Maris spoke at our gathering for Alex in Ashland, Oregon on August 10th, 2014. Below is his transcription.
“For those of you who don’t know, I’m Maris, and I’m here today because I am among a large group of people who were touched by Alex Newport-Berra.
I met Alex as a frustrated kid, a product of both my mediocre academics and my lack of social ability, making me the ultimate loner. At first, tutoring was a burden. That didn’t last long.
Over time, Alex became something of a fascination of mine. He was always so calm, yet at the same time, so alive. It was an interesting comparison to me, relentlessly trying to twist my life against the hands of fate.
I remember, one night, after a late tutoring session, Alex walked me to the door. I think it’s safe to say he made a joke, and then he handed me a red envelope.
“Happy Birthday.” he said.
Yes, it was my birthday.
Inside the envelope was a two dollar bill.
It was then that I realized that I wasn’t just a burden to him. I wasn’t just a way to make ends meet. I mattered to him, because that was just who he was.

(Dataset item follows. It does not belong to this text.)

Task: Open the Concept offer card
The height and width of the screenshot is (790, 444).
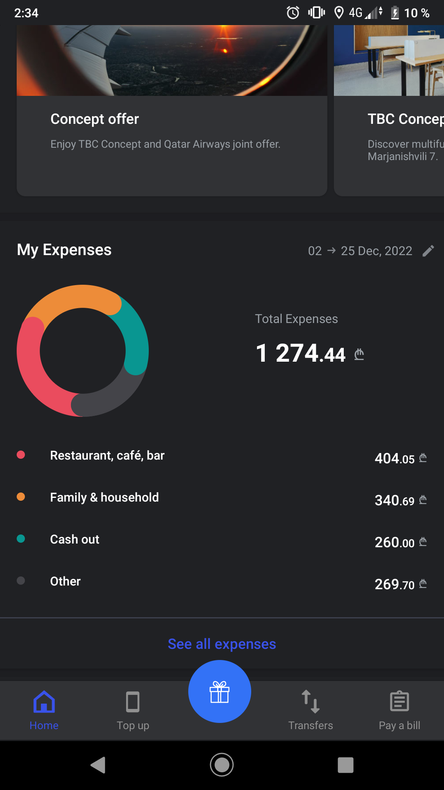Action: [172, 110]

If Alex taught me anything it was that math isn’t just numbers and symbols and x’s and y’s, math is a living force that exists on its own. He made me love math.
But not just that.
As I began to excel at math, and realize that I could, I began to work harder at my other subjects.
And it was then that I realized that I was not an exception in the fact that I could socialize. I could interact with people just as well as anybody else if I set my mind to it, and for teaching me that, Alex, I cannot repay you.
He taught me that if you want something, you don’t have to clench and clench until you can clench no more to get it. There is a way to live and relax at the same time. He taught me all these things, without meaning to teach me anything but math.
At the beginning of this summer, he said to me, “Thank you for doing math over the summer. I realize it isn‘t the most fun thing.”
And I was like well, why are you thanking me, you’re using part of your summer to tutor me when you could be doing a myriad of more entertaining things.
“Math is fun with you.” I said.
And it is true.
When I learned of his death, part of me wanted to scream, part of me wanted to cry, and another part of me just wanted to just go to sleep. I couldn’t believe it. He was one of the most lively, animated people I knew. He was with me for the time I changed, grew, and learned who I was, and his death made me realize that he held a baseline for me. He was one of those people who doesn’t appear that much in your life, and in retrospect, doesn’t appear to have that big of an influence, but as I said, he held a base line, and when his death finally became real for me, it felt like I was coping with something bigger than the death of my math tutor. Because that was Alex. He made himself matter more than anyone in his place could.
I’ve thought of, if I knew that the last day I saw him, would be the last day I saw him, what I would say. And this pretty much sums it up.
“Thank you for being awesome.”
Godspeed, Alex. Friend, teacher, awesome math tutor.”